At the request of some of our regulars, I am posting two pictures from the recent paint war battle referenced earlier. To avoid embarrassment to my fellow soldiers, I have not posted their own battle-scared images.
It is of course difficult to see photos from this period without feeling a sense of guilt that I survived intact while others did not. Indeed, I often wake up at night seeing my dearest friend Tom falling in slow motion backward from a belly wound — screaming with a sense of surprise bordering on wonderment. (Shortly after this picture was taken as my team was clearing a town of insurgents, I was ambushed by Tom who shot me at close range after charging my position. We fired simultaneously –resulting in a tragic yet inspiring scene for all of the eleven-year-old boys.).
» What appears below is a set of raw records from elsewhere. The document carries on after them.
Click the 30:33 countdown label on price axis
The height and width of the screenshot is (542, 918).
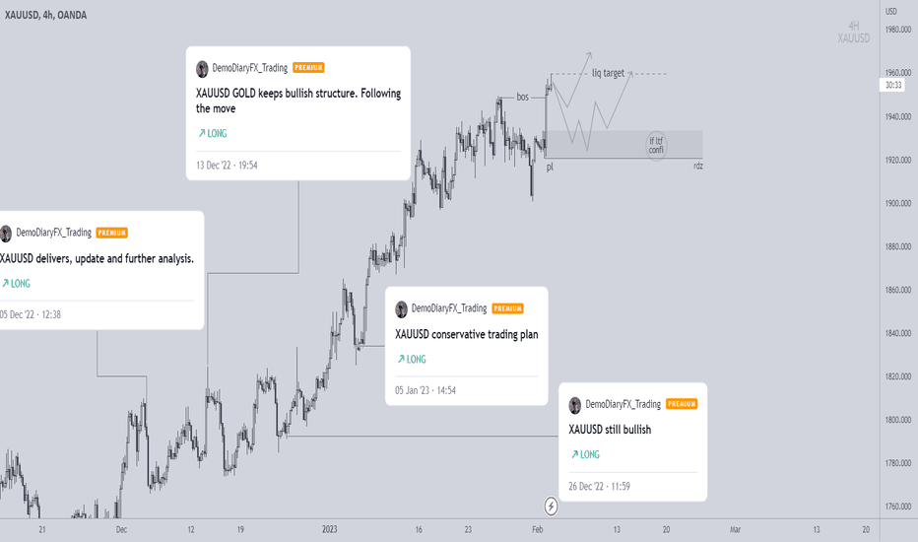pyautogui.click(x=892, y=85)
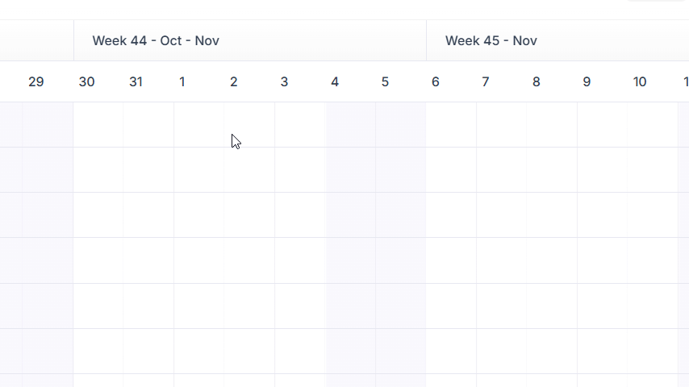Choose date 31 in the timeline header
Viewport: 689px width, 387px height.
(x=136, y=81)
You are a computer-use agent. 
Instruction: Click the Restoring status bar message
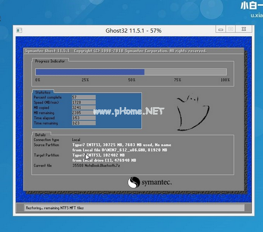point(55,208)
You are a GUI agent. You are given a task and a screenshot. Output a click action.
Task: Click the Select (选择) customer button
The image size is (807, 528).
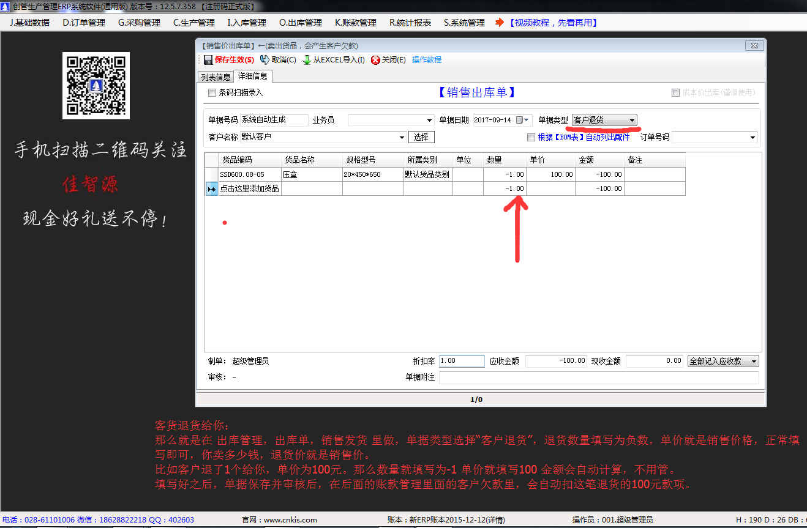[x=421, y=137]
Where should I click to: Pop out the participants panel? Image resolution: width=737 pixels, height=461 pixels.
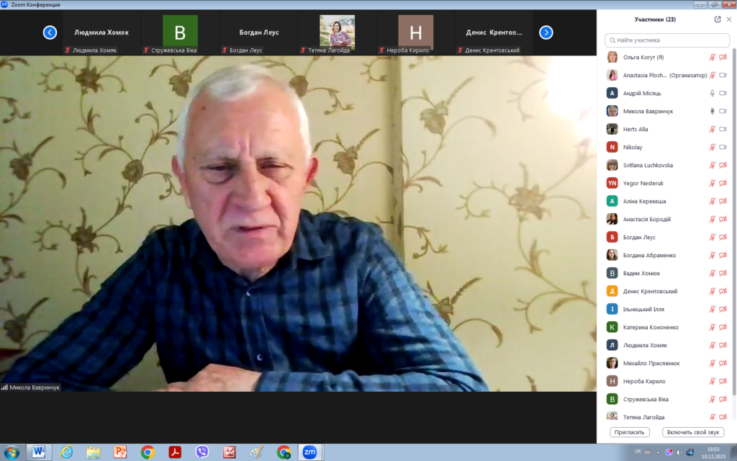[718, 19]
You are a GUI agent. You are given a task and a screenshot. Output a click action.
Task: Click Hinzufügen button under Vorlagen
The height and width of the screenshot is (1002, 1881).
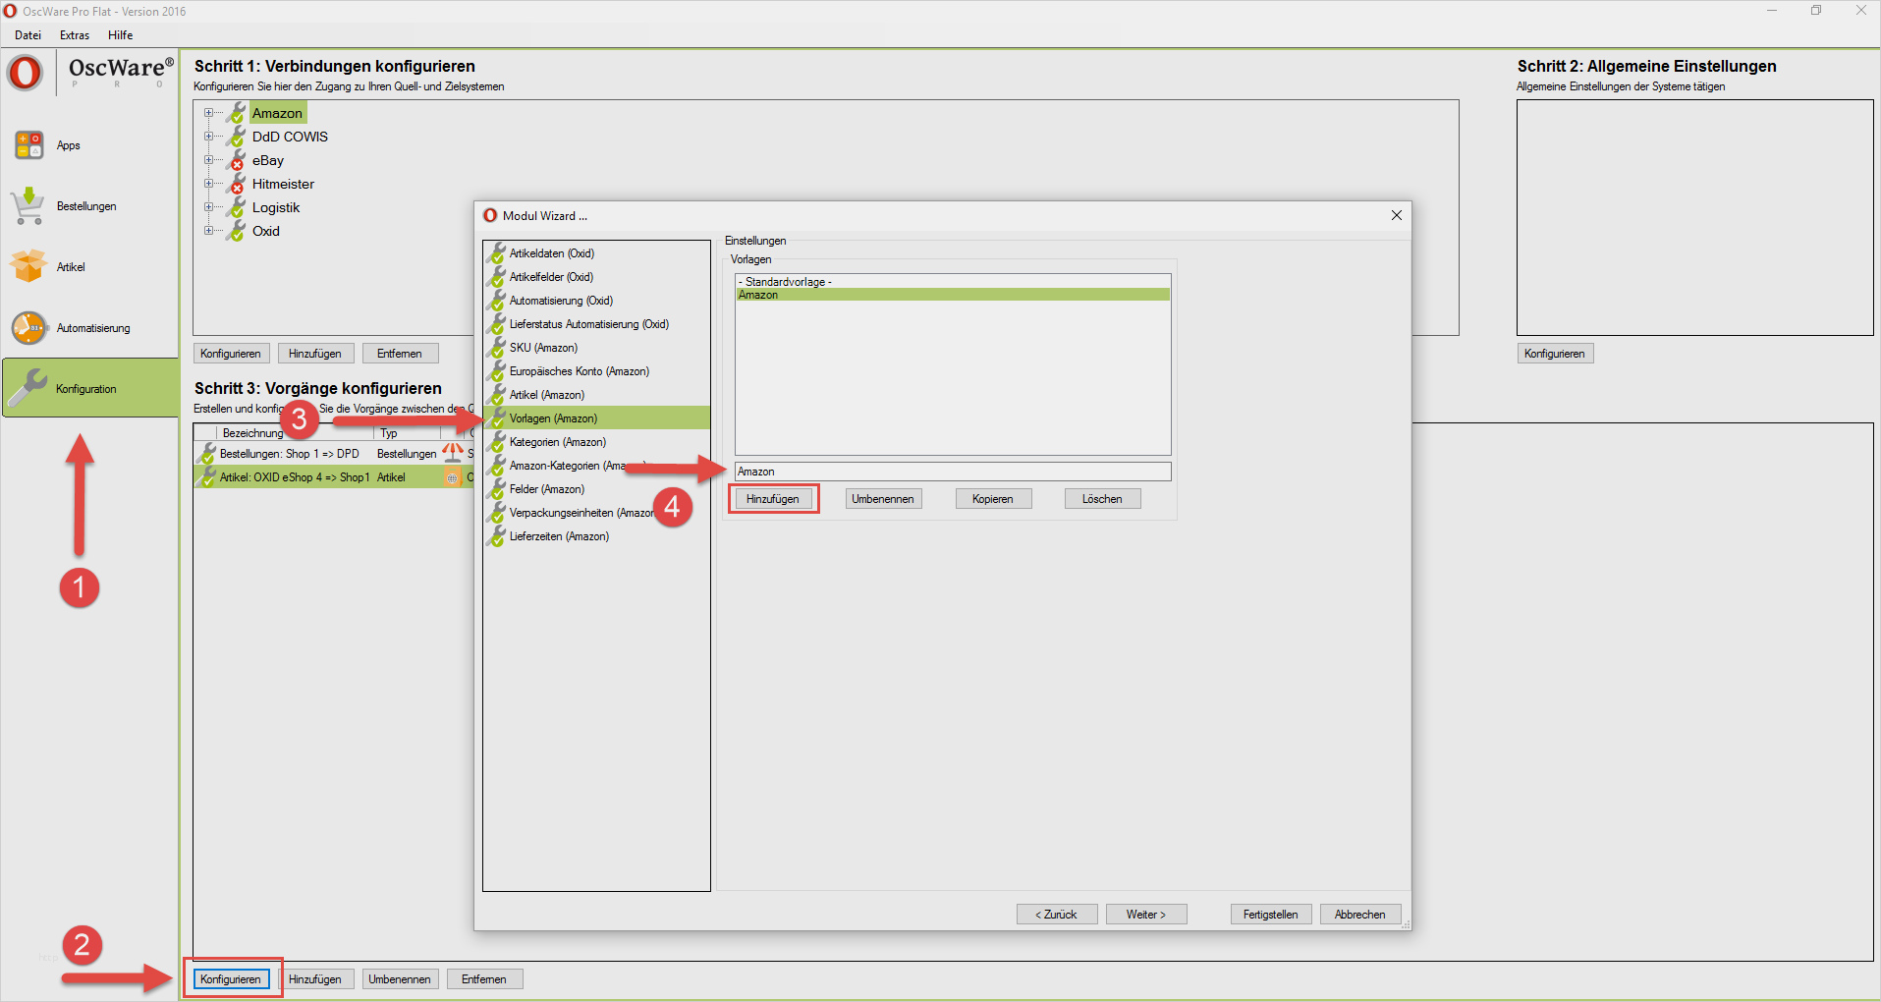click(x=773, y=499)
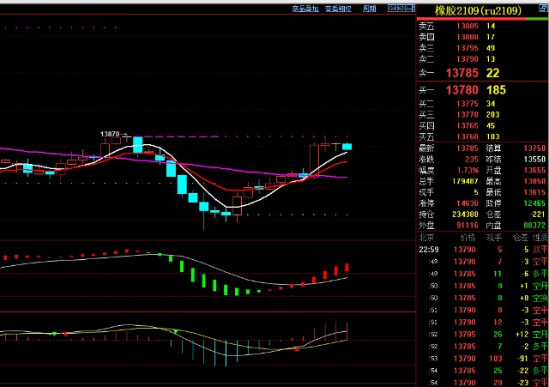Click the 橡胶2109(ru2109) contract title
The image size is (549, 387).
[x=477, y=9]
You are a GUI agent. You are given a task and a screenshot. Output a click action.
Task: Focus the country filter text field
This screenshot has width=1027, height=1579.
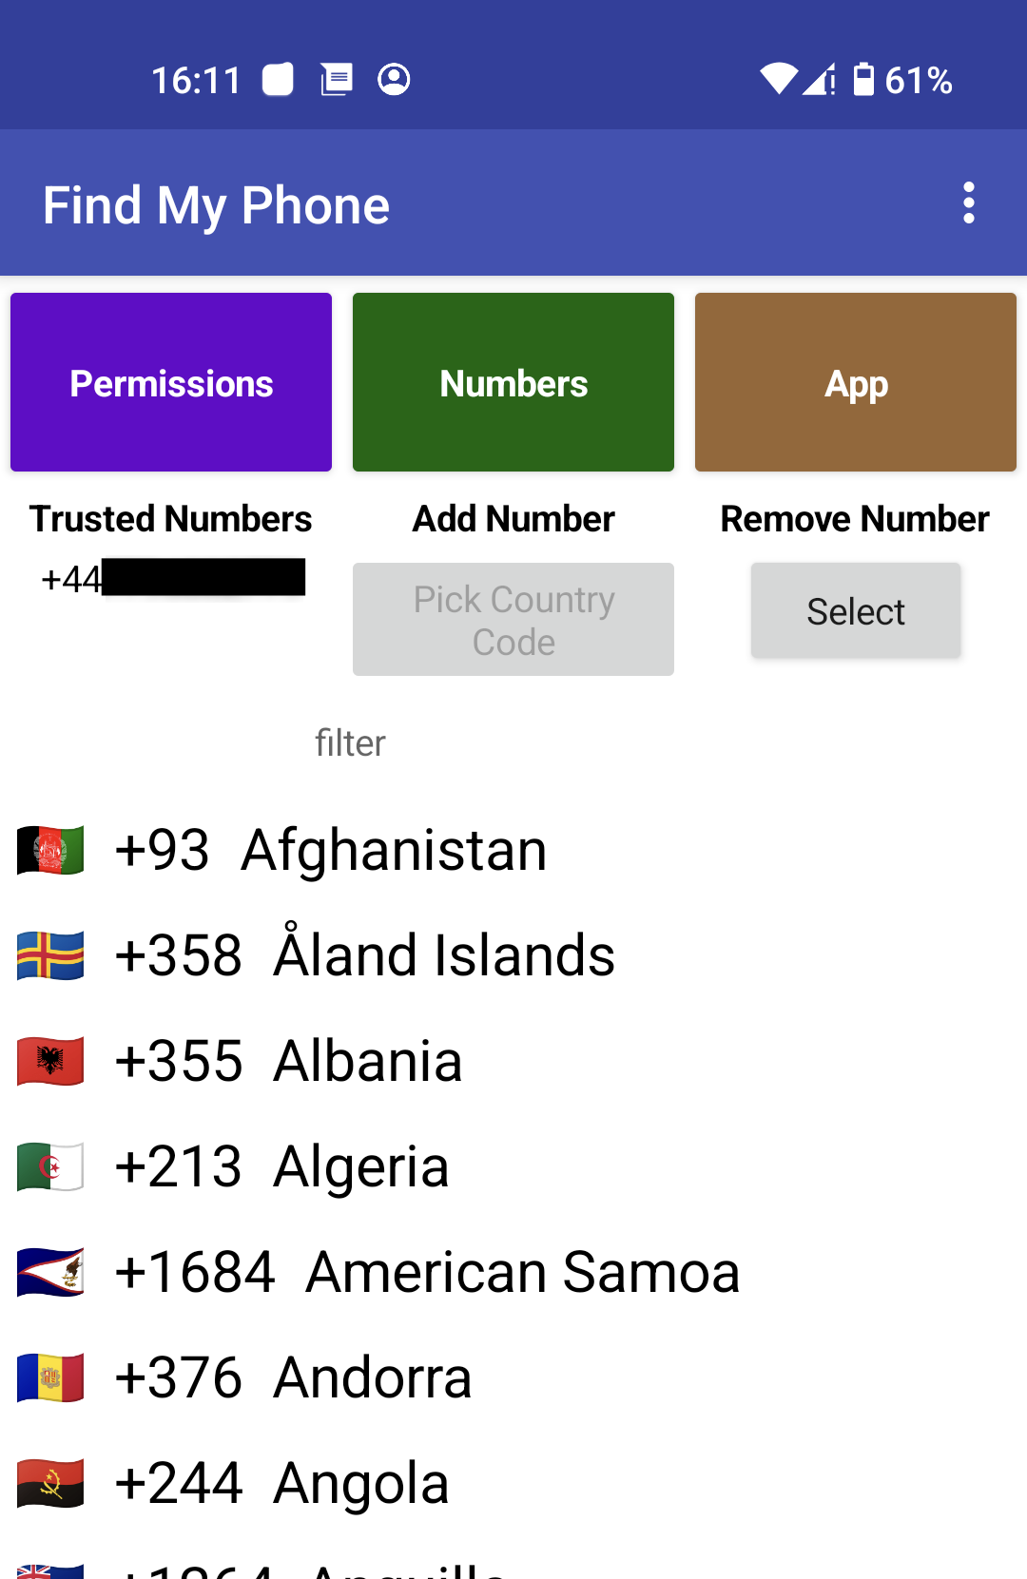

I for one will always try to remember my colleagues as they were then. We were all just kids really (well I was in my forties) but they were kids from the rough streets of Alexandria and McLean . . . Alex, Liam, Benny, Colin, Mattie, and the rest. They grew up fast — developing that 1000 yards stare of boys who had seen it all. To paraphrase Oliver Wendell Holmes, “Through our great good fortune, in our youth our hearts were touched with paint balls. . . .We have shared the incommunicable experience of war; we have felt, we still feel, the paint of life to its top.” Obviously, it was hard to return home “to the world” after seeing what we had seen. People just do not understand. Perhaps that is why we are going back for Ben’s birthday.
To again paraphrase, we are left with the words of Robert E. Lee that “It is fortunate that paint war is so terrible, lest we become to fond of it.”